> **Given information**:
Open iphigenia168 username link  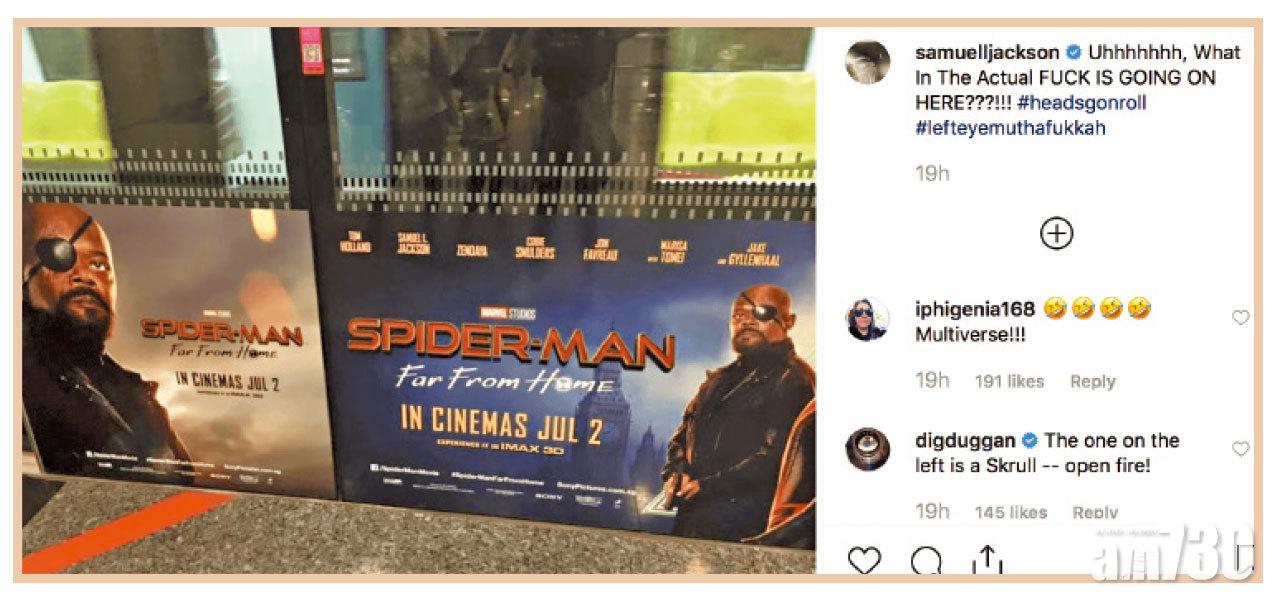(x=975, y=310)
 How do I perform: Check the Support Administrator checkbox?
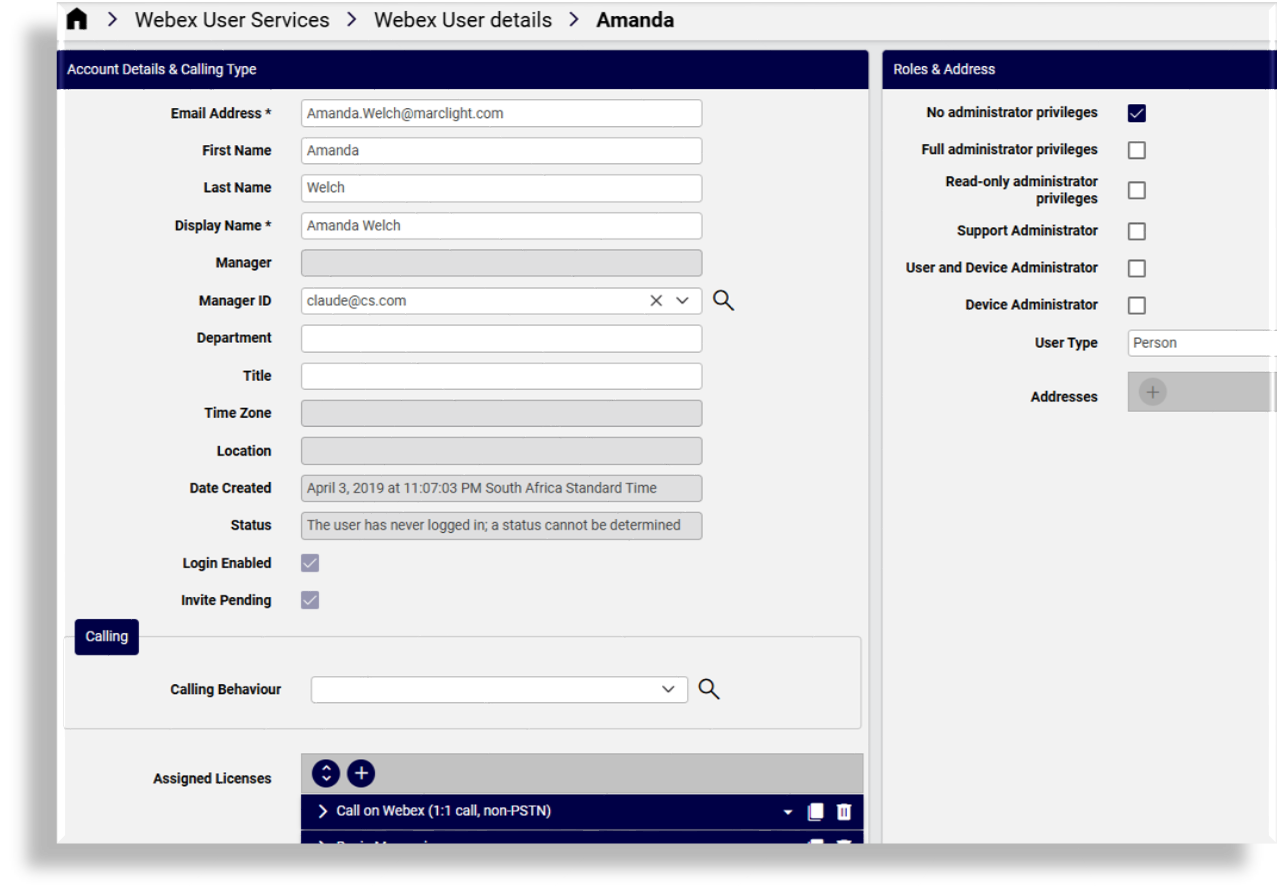pyautogui.click(x=1136, y=230)
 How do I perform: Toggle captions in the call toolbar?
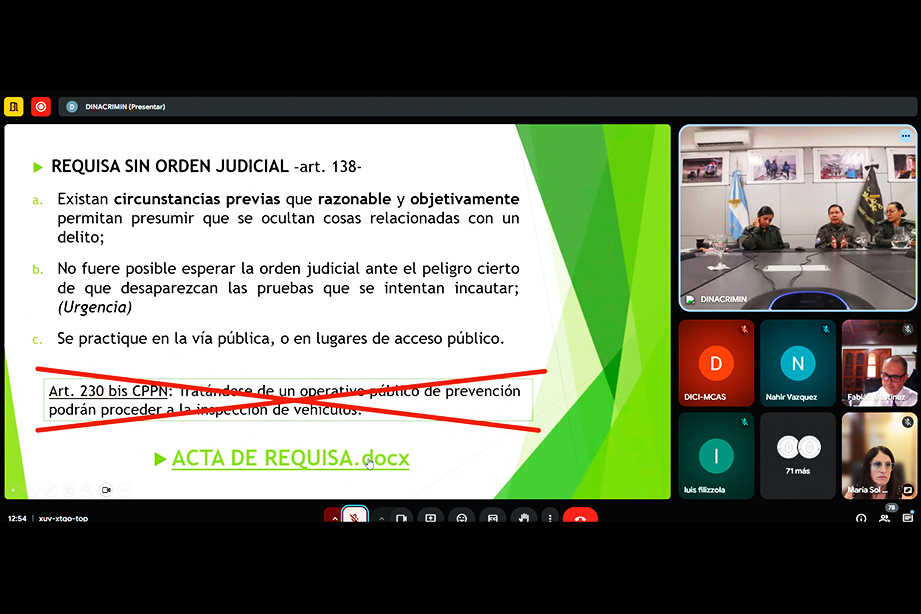tap(491, 518)
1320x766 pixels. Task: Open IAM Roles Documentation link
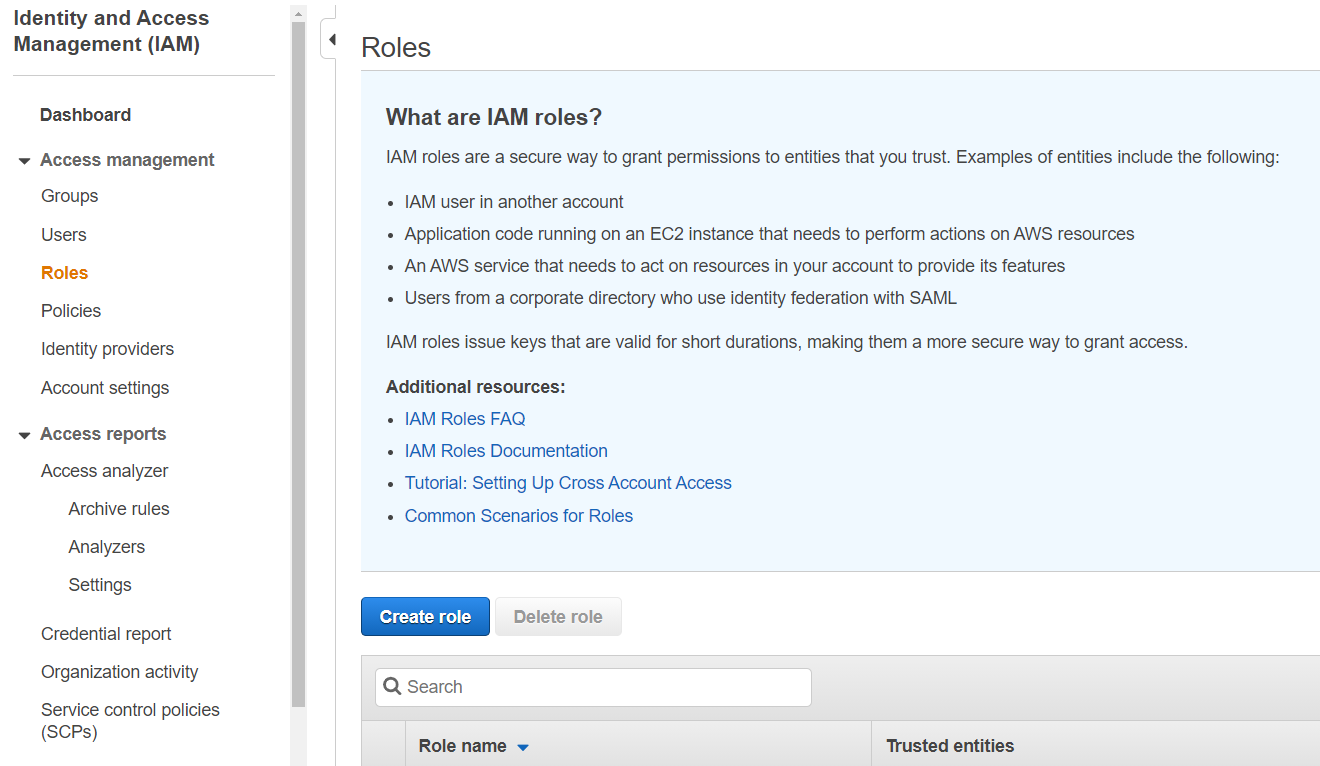(506, 451)
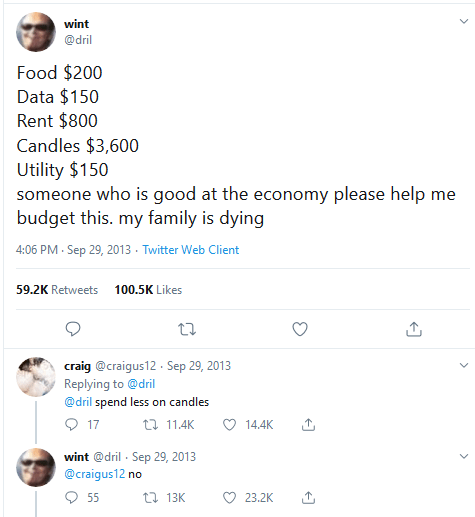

> **The task**: Starting with the line that contains "1320x766 pixels. Task: Open", repeat each line exactly until the listing ends, including the last one. Leave pictures out.

> **Answer space**:
1320x766 pixels. Task: Open IAM Roles Documentation link
(506, 451)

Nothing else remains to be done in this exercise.